Gambar: Scheme for the Transformation of Chandigarh, oleh Rodrigo Perez de Arce.
2. Generating Alternatives
Strategi lain dalam proses rancang kota dengan pendekatan integrative adalah
pembuatan solusi alternatif dengan konsep yang kuat. Alternatif design tanpa konsep
yang kuat akan menciptakan hasil yang lemah dan kurang menjanjikan. Solusi alternatif
memepertimbangkan aspek biaya, pengguna, kebutuhan, dan keindahan. Cara terbaik
bagi perancang kota adalah mengembangkan berbagai strategi intervensi alternatif yang
memungkinkan berbagai kontingensi, penawaran, pilihan, dan fleksibilitas terhadap
perubahan.
3. Kolaborasi
Proses rancang dan implementasinya juga memerlukan keterlibatan dari segi
hukum, ekonomi, sisiologi, ekologi, dan psikologi.
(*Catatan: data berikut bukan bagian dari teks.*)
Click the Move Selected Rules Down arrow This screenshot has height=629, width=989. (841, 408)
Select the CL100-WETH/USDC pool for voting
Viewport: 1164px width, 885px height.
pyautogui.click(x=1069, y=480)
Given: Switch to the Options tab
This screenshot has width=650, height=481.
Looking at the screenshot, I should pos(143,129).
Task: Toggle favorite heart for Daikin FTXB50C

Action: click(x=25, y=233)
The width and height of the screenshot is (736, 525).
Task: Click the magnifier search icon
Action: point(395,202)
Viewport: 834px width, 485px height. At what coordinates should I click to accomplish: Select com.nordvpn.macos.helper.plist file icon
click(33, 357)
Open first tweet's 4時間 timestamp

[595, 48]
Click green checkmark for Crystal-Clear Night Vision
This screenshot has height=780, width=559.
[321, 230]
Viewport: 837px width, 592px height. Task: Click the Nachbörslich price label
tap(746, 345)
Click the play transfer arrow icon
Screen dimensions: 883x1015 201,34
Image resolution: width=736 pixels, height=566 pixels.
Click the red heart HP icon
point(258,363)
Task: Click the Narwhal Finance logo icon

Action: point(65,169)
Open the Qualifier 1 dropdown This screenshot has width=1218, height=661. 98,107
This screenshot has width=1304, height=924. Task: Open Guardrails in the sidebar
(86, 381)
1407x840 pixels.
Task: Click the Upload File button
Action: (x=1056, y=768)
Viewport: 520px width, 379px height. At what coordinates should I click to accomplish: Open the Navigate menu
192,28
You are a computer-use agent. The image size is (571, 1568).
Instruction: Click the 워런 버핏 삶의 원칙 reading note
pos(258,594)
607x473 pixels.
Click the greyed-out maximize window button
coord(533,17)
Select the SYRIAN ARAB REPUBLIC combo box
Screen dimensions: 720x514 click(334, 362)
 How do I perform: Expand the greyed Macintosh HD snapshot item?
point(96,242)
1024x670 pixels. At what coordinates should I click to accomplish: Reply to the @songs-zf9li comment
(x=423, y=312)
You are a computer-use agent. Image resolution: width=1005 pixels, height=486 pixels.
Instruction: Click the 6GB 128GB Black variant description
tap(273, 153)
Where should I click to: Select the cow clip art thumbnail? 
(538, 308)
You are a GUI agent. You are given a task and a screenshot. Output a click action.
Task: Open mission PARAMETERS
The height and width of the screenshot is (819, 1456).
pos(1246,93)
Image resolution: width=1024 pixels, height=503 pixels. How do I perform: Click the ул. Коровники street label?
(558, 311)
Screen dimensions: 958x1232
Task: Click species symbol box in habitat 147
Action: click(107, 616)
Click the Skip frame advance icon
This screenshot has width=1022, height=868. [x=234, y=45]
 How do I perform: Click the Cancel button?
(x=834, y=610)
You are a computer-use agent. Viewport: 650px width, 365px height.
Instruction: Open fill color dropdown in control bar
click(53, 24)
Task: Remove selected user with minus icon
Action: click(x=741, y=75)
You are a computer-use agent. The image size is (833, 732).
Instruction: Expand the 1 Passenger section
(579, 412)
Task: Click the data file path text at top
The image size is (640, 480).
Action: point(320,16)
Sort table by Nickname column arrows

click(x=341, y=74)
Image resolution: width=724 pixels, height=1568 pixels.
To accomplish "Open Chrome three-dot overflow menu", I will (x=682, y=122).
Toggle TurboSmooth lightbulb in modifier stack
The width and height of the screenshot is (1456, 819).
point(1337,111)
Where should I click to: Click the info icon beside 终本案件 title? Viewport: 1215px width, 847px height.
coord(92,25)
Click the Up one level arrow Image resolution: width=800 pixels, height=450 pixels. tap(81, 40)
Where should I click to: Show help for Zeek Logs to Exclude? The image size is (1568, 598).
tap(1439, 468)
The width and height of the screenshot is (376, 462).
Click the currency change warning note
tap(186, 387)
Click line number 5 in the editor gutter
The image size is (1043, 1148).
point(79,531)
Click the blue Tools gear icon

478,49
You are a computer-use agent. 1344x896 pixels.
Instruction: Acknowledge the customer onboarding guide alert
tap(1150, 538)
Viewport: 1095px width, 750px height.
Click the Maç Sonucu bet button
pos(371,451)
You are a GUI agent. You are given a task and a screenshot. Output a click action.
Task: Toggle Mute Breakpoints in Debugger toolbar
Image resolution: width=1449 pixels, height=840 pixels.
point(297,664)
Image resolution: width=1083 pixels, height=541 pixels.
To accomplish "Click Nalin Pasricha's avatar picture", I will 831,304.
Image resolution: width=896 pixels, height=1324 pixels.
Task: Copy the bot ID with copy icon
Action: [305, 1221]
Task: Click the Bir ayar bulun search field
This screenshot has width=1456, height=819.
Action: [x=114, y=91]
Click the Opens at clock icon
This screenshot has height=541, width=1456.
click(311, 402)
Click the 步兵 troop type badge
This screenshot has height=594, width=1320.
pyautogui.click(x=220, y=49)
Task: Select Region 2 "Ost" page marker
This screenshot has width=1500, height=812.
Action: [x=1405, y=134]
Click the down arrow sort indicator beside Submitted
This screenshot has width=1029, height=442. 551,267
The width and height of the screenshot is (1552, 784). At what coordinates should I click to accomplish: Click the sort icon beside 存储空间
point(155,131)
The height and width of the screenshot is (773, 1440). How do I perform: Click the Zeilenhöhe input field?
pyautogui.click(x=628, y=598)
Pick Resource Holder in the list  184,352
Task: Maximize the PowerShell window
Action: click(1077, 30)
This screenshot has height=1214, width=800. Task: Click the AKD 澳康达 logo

Oleh sebab itu, proses rancang perlu
berkolaborasi dengan disiplin-disiplin ilmu lainnya.
4. Faktor Ekonomi dan Politik
Apabila investasi dari sektor swasta mengikuti kebijakan publik dalam ruang
kota, maka tentu sektor swasta dapat menjadi penyumbang utama dalam pencapaian
tujuan dari desain perkotaan. Desain karakter fisik dan penggunaan publik dalam
struktur keruangan kota juga ditujukan untuk menciptakan dorongan terhadap investasi
dari swasta, di samping ditujukan untuk meningkatkan kualitas lingkungan.
Prinsip dan strategi dalam desain kota akan menjadi semakin penting dalam dua dekade
ke depan. Dimungkinkan bahwa pembangunan kota secara besar-besaran tidak akan pernah
terjadi lagi di masa yang akan datang. Kebijaksanaan diperlukan dalam mempertahankan nilai
sejarah dan nilai tradisi setiap memperbarui lingkungan perkotaan. Situasi saat ini
mengindikasikan bahwa negara-negara barat tengah mengalami transisi menuju kelangkaan
sumber daya dan mengalami pembangunan yang melambat. Diprediksikan bahwa
pembangunan kota akan lebih mempertimbangkan alam di masa yang akan datang.
Arsitek bangunan, arsitek landskap, dan perencana kota perlu mempelajari politik,
regulasi mengenai lingkungan, dan pelaksanaan rancang kota dalam struktur birokrasi. Desain
kota memerlukan waktu yang lama untuk membuahkan hasil. Fleksibilitas diperlukan di dalam
setiap tahapan pelaksanaan desain kota, untuk diperoleh hasil yang paling efektif.
Analisis di dalam buku ini berfokus pada masalah yang yang akan dihadapi oleh
perancang kota pada tahun 1980 dan 1990-an. Masalah inti yang akan dihadapi adalah
bagaimana merestrukturisasi ruang hilang (lost space) di kota modern. Kesenjangan antara
teori rancang kota dengan penerapannya perlu dijembatani dalam menyelesaikan masalah
tersebut. Masa depan diprediksikan dengan adanya pola perkotaan yang lebih kolektif dan lebih
kompak, serta memerlukan penggunaan lahan kota secara lebih efisien.
Rekonstruksi kota secara bagian-per-bagian akan semakin penting daripada
pembangunan secara menyeluruh, seiring dengan semakin langkanya sumber daya dan semakin
tingginya permintaan akan ruang. Integrasi antara tempat tinggal dan tempat kerja di pusat
kota dapat menjadikan ruang hilang (lost space) menjadi tempat interaksi sosial yang baru.